## What you have to do
Below are the entries; give again exactly the lines from the one mentioning "Guides (497, 2384)" through the one mentioning "Manage Subscription (699, 2384)", inclusive.

Provided data below:

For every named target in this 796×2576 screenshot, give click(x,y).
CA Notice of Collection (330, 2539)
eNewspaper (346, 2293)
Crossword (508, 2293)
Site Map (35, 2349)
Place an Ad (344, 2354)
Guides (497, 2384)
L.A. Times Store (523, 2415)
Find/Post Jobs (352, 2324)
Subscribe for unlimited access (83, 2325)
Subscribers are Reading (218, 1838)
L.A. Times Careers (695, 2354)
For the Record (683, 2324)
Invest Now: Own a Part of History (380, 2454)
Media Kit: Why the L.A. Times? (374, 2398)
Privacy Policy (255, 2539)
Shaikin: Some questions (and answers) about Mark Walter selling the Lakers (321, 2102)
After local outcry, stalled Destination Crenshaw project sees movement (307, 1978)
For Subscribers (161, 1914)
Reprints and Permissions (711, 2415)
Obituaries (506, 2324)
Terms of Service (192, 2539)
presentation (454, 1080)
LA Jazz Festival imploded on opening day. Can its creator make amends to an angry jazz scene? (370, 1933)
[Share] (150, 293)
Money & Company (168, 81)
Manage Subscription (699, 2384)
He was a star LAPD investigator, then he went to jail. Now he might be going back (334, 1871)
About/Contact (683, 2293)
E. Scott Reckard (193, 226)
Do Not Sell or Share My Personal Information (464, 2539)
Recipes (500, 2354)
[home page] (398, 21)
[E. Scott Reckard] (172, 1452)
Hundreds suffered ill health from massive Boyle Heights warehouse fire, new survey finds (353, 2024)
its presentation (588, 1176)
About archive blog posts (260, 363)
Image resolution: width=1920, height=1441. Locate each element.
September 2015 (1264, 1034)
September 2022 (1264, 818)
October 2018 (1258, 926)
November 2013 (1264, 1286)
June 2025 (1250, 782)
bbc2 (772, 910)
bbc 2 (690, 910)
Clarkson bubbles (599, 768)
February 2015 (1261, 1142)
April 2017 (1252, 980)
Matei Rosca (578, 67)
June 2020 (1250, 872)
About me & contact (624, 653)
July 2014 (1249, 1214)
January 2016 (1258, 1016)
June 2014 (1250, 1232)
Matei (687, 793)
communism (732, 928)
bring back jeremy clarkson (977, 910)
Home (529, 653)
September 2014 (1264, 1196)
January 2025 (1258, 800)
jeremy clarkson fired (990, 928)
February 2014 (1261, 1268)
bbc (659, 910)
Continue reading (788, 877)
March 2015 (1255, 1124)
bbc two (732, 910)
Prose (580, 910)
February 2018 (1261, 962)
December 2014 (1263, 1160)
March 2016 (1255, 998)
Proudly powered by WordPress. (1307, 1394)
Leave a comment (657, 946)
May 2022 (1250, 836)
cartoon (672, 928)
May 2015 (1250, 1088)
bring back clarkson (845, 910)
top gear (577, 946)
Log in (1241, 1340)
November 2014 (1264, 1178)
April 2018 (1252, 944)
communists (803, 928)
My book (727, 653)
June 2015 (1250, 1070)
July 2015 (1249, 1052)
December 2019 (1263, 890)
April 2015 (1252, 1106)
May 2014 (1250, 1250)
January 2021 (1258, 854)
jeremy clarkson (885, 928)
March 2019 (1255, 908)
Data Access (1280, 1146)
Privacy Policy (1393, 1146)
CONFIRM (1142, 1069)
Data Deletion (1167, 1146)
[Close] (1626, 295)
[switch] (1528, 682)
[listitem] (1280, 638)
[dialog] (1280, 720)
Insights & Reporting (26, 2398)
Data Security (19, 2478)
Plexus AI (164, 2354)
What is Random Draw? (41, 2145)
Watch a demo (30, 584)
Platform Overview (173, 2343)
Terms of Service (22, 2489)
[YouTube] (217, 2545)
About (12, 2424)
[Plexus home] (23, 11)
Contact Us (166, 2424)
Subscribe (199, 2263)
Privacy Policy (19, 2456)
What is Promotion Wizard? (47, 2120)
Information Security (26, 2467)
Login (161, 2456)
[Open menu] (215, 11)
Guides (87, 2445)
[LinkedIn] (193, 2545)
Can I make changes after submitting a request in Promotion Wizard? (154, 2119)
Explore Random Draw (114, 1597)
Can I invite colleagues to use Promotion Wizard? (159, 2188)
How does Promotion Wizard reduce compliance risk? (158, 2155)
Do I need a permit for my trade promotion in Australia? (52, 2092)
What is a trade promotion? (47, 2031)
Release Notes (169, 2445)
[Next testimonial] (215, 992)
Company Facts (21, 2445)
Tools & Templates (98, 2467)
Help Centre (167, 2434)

End of Provided data.

## Solution for this exercise
Guides (497, 2384)
L.A. Times Store (523, 2415)
Find/Post Jobs (352, 2324)
Subscribe for unlimited access (83, 2325)
Subscribers are Reading (218, 1838)
L.A. Times Careers (695, 2354)
For the Record (683, 2324)
Invest Now: Own a Part of History (380, 2454)
Media Kit: Why the L.A. Times? (374, 2398)
Privacy Policy (255, 2539)
Shaikin: Some questions (and answers) about Mark Walter selling the Lakers (321, 2102)
After local outcry, stalled Destination Crenshaw project sees movement (307, 1978)
For Subscribers (161, 1914)
Reprints and Permissions (711, 2415)
Obituaries (506, 2324)
Terms of Service (192, 2539)
presentation (454, 1080)
LA Jazz Festival imploded on opening day. Can its creator make amends to an angry jazz scene? (370, 1933)
[Share] (150, 293)
Money & Company (168, 81)
Manage Subscription (699, 2384)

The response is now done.